Partout dans le monde, les actions juridiques pour entraver la promotion de « l’économie fossile » se multiplient. Mais pas toujours avec succès

Les prestations apportant un soutien au développement des énergies fossiles font de plus en plus souvent l’objet de campagnes de découragement et/ou de dénonciation. Les banques ont commencé à être ciblées il y a une vingtaine d’années, puis ce fut le tour des compagnies d’assurances. Plus récemment, ce sont les fournisseurs de matériel ou les prestataires de services (implication de Siemens dans le projet minier de Carmichael, piloté par Adani, en Australie, ou de Schneider Electric dans le projet Eacop, en Ouganda/Tanzanie, dirigé par TotalEnergies, par exemple) qui ont fait l’objet de campagnes d’opinion. La communication (qu’il s’agisse des agences spécialisées dans ce domaine ou du contenu des messages) est désormais en ligne de mire.

Pour ce qui est de la communication, les campagnes et les réglementations contre l’écoblanchiment ou l’utilisation abusive de soi-disant qualités environnementales se multiplient (au Royaume-Uni, au sein de l’Union européenne, aux États-Unis, en Australie…). C’est aussi le cas en Asie. Ainsi, à Singapour, une plainte a été déposée auprès de l’organisme en charge de la régulation de la publicité (Advertising Standards Authority – ASAS) contre l’entreprise Grab (qui met en relation chauffeurs et voyageurs). La plainte visait une campagne de publicité qui incitait les voyageurs à échapper à la chaleur étouffante et aux rames de métro bondées grâce à GrabShare, le service de covoiturage de la société.

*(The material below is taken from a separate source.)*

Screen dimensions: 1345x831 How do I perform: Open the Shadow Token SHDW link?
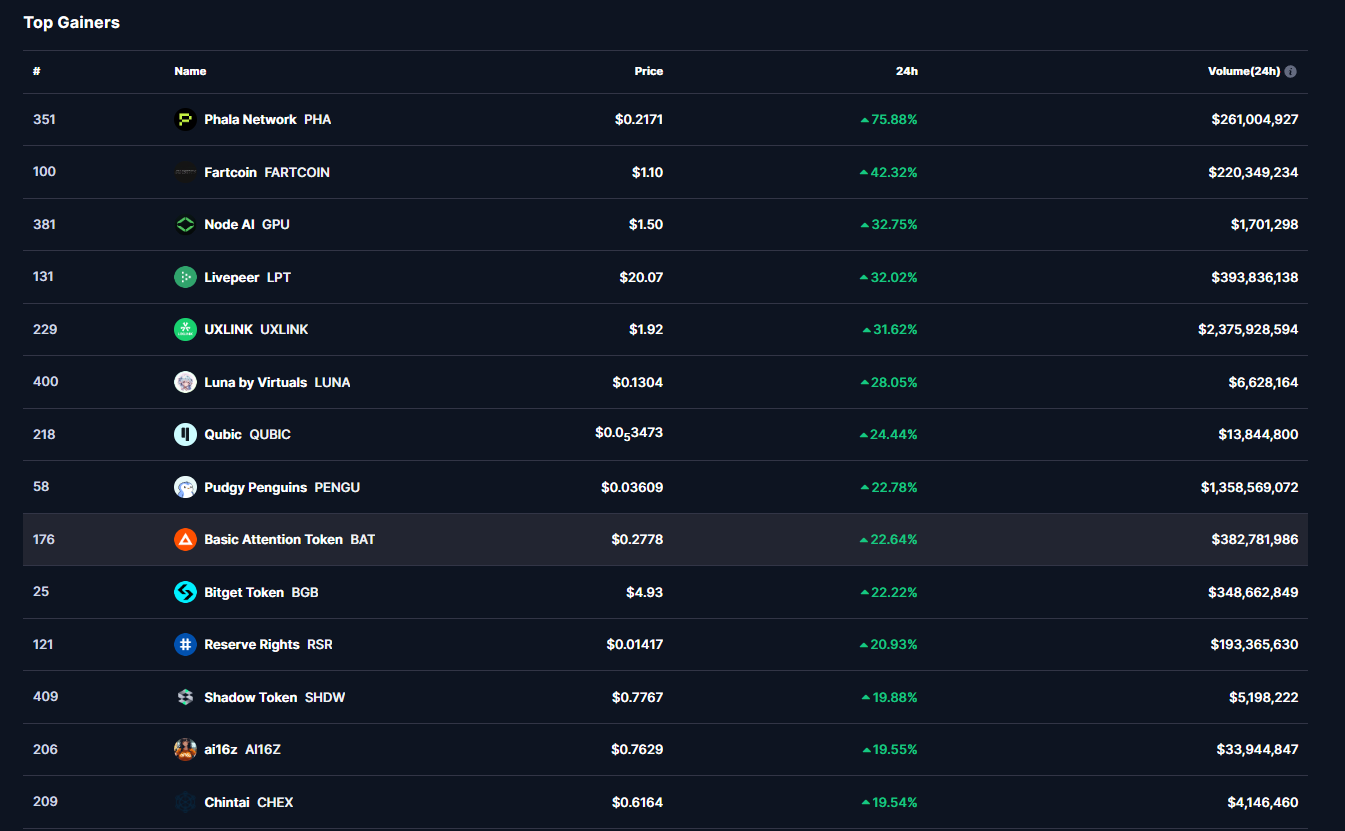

Pour le plaignant, la campagne contrarie la politique climatique de Singapour – qui encourage ses habitants à emprunter les transports publics –, car elle fait la promotion de modes de transport à forte intensité de carbone qui aggravent le trafic routier et augmentent la dépendance de la cité-État aux combustibles fossiles. La campagne transgresse aussi le code publicitaire de Singapour, qui exige que les campagnes « aient un sens des responsabilités envers le consommateur et la société [et] ne renversent pas les valeurs partagées au sein de la société singapourienne ».

Cependant, l’ASAS a estimé que les publicités n’enfreignaient pas le code publicitaire de Singapour, car « elles ne déformaient ni ne dénigraient la possibilité de prendre les transports en commun d’une manière qui serait prise au sérieux par le public ». Elle a également considéré que la campagne favorisait le covoiturage plutôt que les trajets individuels, qui auraient un impact environnemental plus important. Si les actions à l’encontre des opérations visant à promouvoir, directement ou indirectement, les énergies fossiles se multiplient, elles restent encore difficiles à mener à leur terme. En effet, les réglementations manquent encore de maturité, et les plaignants doivent souvent emprunter des voies juridiques peu explorées.